I tried to cheer him up. "She looked like she could have been in her nineties."

"I guess"

"At least she died surrounded by books."

"Ha." I wasn't sure what he meant by his sharp laugh.

He took me back down to the entrance and said goodbye. In front of the store, cops blocked off sightseers while the medics hoisted the woman into the back of the city ambulance.

"Just sign these books!" shouted the man in the parka, still out there, now skirting around the barricade. "I drove all the way from Newark!"

He hurled his soaked shopping bag onto the hood of the ambulance; it burst open and my first three novels slid into the slush of the gutter.

Suddenly the ambulance lurched forward with a shriek of its siren, astonishingly loud; louder than the man from New Jersey, who endeared himself to me forever by his wail of grief. His still unsigned books had been run over by huge ice-crusted tires, both front and back.

I signed them, wet as they were, against the bookstore window, on which the young clerk was posting a sign. 'MICHAEL MALONE READING CANCELED.'"

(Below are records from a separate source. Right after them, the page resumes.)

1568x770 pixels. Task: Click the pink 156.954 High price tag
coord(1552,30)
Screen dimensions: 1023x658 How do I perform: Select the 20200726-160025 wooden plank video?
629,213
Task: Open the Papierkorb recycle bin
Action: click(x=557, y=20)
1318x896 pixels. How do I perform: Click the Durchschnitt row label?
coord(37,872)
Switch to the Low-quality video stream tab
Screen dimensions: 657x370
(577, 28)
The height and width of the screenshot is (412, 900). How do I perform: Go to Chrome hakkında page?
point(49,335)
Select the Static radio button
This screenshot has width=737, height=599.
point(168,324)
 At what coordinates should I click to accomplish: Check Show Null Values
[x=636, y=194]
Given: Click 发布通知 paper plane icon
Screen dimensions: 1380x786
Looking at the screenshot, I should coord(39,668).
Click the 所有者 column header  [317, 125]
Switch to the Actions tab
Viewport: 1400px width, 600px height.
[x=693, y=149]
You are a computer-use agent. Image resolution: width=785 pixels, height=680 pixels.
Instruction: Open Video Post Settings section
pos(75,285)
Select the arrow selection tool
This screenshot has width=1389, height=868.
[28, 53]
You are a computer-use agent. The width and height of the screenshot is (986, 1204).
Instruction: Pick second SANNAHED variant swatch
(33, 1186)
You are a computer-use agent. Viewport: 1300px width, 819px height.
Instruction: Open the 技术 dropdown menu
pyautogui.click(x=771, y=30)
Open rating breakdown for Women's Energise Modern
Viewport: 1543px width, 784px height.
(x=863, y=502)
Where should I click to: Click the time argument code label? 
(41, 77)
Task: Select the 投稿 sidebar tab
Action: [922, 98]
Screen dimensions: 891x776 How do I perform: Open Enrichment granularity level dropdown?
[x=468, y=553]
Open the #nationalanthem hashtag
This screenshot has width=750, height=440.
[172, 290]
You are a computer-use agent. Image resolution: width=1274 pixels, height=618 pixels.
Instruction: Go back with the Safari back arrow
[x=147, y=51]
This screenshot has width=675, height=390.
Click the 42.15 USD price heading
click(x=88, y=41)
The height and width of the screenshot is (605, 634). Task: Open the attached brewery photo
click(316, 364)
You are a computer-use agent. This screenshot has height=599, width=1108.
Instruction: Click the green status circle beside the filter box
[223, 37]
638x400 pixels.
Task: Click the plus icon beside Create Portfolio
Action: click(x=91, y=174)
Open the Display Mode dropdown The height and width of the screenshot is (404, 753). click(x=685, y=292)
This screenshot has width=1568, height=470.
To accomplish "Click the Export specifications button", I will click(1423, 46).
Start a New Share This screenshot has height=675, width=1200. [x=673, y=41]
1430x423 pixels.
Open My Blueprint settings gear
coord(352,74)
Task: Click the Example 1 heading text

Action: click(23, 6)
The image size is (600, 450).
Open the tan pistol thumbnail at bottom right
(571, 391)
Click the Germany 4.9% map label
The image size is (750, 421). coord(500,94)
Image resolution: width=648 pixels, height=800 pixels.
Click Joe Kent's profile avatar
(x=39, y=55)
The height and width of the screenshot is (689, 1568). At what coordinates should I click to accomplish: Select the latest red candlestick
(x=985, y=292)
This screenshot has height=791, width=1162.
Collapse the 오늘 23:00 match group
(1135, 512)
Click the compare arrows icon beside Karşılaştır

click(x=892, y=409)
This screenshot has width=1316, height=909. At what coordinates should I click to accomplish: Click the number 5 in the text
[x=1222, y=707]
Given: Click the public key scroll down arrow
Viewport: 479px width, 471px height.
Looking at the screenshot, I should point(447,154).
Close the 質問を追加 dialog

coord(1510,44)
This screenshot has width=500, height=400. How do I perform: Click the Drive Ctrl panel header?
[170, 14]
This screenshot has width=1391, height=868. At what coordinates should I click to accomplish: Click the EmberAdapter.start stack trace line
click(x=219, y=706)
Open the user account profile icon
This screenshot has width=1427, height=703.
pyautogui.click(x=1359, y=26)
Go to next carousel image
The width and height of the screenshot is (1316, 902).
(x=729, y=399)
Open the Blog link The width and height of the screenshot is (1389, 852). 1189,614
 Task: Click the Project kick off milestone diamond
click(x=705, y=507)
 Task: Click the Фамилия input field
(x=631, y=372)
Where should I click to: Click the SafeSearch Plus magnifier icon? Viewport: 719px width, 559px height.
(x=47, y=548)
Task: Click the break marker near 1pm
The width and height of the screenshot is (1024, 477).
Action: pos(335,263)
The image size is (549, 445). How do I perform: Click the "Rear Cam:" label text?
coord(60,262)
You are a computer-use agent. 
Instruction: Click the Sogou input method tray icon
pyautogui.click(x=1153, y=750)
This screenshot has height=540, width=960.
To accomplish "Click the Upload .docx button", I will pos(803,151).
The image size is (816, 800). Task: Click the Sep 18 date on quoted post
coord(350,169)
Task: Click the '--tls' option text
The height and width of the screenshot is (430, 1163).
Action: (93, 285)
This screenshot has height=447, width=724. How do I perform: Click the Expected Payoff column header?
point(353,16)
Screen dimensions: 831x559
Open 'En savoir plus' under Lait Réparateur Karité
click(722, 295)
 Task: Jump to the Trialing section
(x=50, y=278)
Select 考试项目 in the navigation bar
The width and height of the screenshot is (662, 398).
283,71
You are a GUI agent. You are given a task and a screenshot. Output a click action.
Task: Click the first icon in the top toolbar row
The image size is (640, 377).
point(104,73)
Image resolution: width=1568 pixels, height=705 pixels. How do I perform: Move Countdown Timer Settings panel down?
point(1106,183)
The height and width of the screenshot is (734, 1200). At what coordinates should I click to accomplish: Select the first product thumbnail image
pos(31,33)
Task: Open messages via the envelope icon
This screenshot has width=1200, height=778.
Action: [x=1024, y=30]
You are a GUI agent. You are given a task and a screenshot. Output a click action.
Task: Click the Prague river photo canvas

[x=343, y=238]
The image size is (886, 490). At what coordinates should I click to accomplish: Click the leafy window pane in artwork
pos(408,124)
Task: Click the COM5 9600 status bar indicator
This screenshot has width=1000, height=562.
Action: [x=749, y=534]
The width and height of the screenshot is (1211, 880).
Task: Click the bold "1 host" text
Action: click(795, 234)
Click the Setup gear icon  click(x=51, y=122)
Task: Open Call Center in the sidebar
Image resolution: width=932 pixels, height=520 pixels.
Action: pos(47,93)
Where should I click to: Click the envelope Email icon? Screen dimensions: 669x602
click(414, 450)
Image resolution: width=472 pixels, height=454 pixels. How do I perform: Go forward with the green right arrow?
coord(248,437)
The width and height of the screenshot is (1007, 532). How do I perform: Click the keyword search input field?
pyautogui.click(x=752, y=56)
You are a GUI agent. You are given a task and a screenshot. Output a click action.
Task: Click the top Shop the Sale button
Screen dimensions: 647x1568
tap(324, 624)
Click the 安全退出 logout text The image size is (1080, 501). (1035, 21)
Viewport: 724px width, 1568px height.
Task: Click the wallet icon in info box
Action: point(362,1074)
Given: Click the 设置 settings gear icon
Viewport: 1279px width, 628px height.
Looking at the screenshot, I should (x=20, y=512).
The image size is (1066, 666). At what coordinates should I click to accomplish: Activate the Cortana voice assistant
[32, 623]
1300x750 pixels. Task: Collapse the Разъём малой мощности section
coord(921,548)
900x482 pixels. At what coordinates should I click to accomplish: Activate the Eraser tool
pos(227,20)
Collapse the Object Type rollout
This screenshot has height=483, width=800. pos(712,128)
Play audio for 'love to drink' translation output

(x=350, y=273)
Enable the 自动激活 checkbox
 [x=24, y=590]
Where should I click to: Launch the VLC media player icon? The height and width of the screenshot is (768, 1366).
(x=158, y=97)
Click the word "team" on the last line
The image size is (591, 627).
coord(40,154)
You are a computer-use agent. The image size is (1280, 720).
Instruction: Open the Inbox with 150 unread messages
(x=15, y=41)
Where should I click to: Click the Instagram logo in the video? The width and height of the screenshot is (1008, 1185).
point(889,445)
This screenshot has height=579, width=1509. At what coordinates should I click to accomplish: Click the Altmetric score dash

Michael Malone is the author of ten internationally acclaimed novels, including the classic "Handling Sin" "Uncivil Seasons," "The Last Noel," and the NYT bestseller "The Killing Club." His newest novel "The Four Corners of the Sky" appears on May 1. Currently at work on a sequel to his "Hillston" series of novels, he has also written plays, television programs, a collection of short stories and two books of non-fiction, one on film, as well as innumerable essays for such magazines and journals as Harper's, the New York Times, Playboy, Partisan Review and the Wilson Quarterly. Among his prizes are the O Henry, the Edgar, the Writers Guild Award and an Emmy as head writer of ABC's "One Life to Live." He has taught at Yale, the University of Pennsylvania and Swarthmore and is now a professor in the Theater Studies Department at Duke University.